╭─ Supplied material
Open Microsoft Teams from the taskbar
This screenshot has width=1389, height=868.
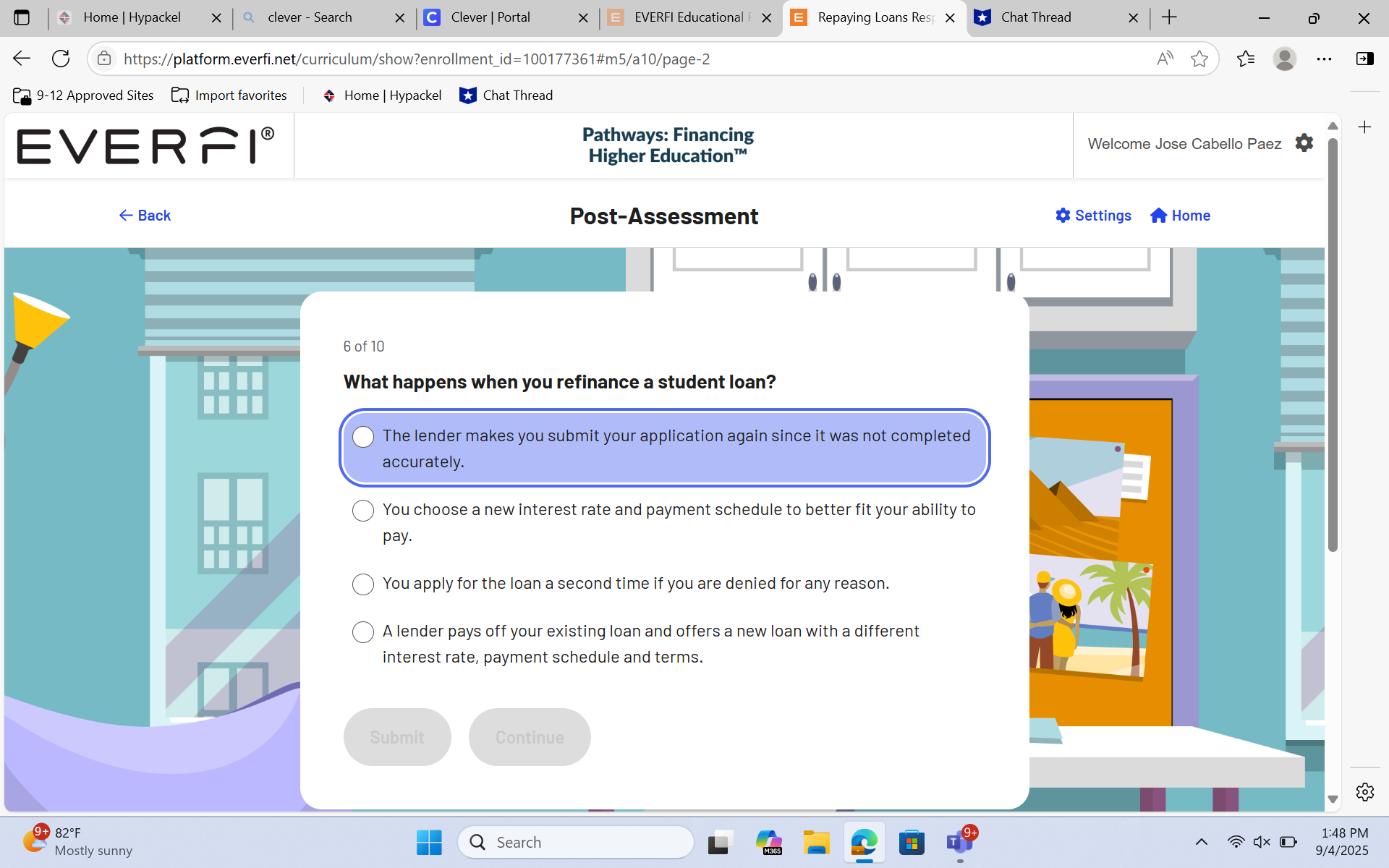click(959, 842)
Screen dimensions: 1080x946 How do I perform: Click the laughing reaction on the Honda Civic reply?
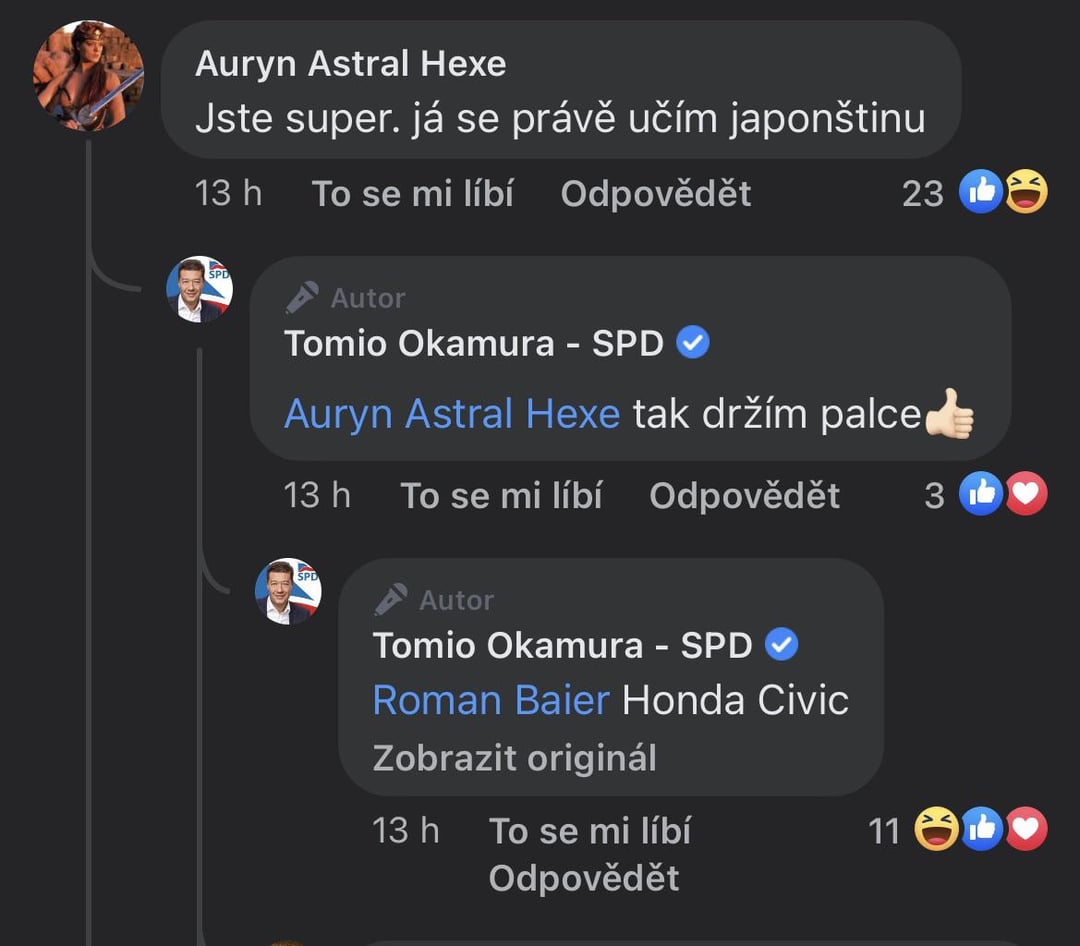pyautogui.click(x=936, y=829)
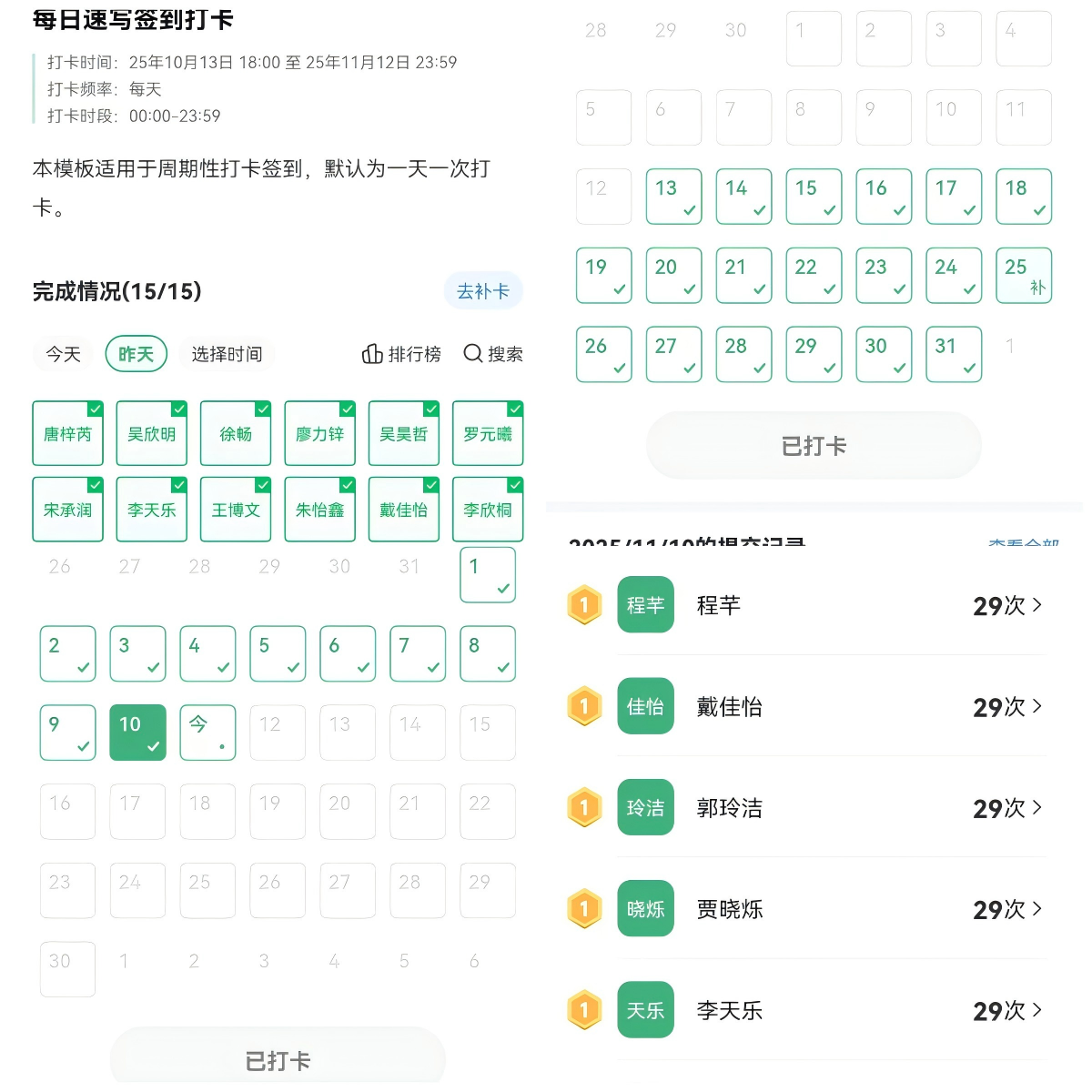Image resolution: width=1092 pixels, height=1092 pixels.
Task: Click 程芊's gold rank medal
Action: [584, 605]
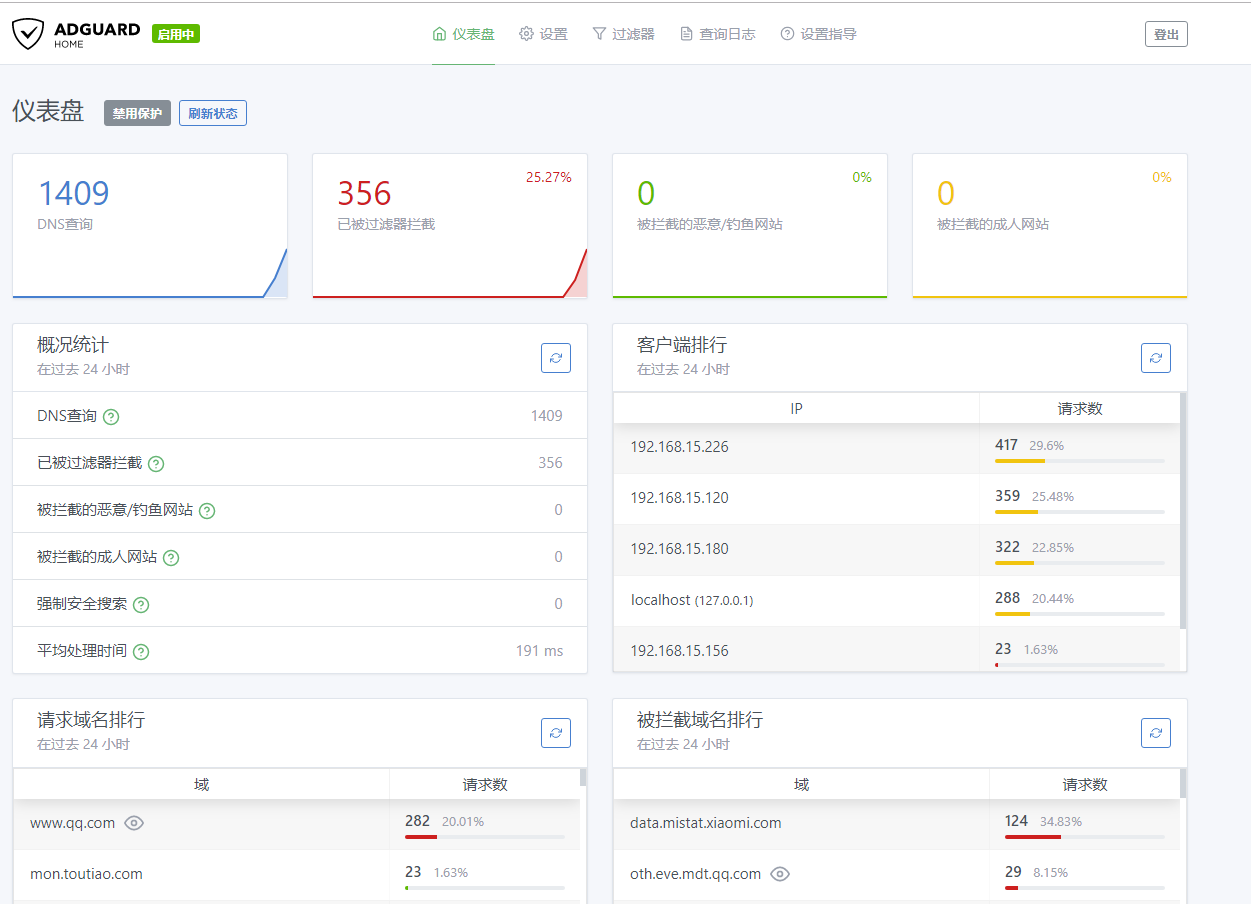Screen dimensions: 1251x904
Task: Click the 登出 logout button
Action: pos(1166,34)
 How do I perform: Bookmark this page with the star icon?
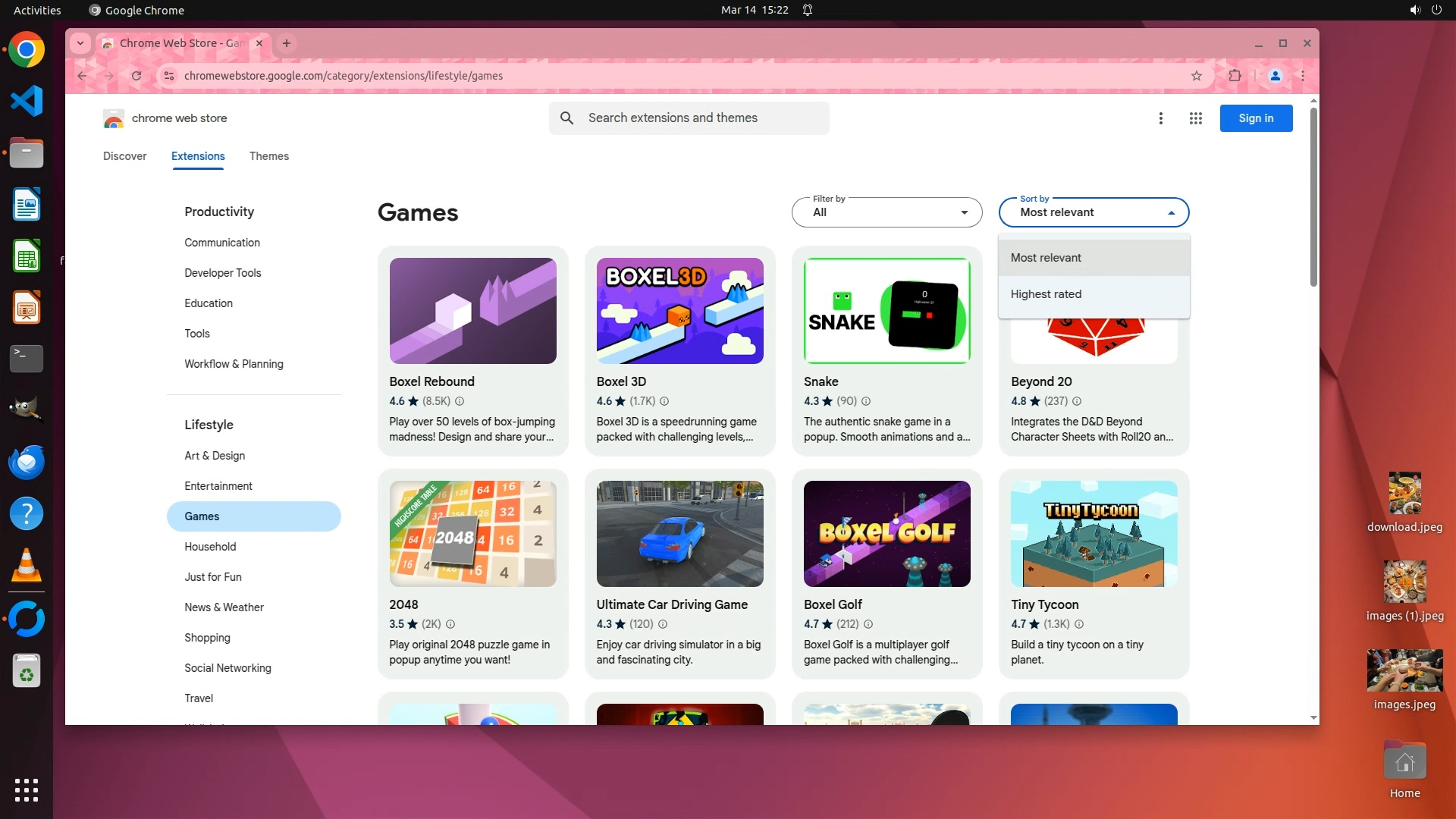(x=1196, y=76)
╰─
Work to be completed.
Could you reproduce the entries above word for word, from the line containing "Screen dimensions: 1080x946" through the end of the entries, both ends included, leaving out the images?

Full response.
Screen dimensions: 1080x946 How do I perform: Click the laughing reaction on the Honda Civic reply?
pyautogui.click(x=936, y=829)
Image resolution: width=1092 pixels, height=1092 pixels.
Task: Click 程芊's gold rank medal
Action: [584, 605]
Screen dimensions: 1251x904
Task: Click the 登出 logout button
Action: pos(1166,34)
 How do I perform: Bookmark this page with the star icon?
(x=1196, y=76)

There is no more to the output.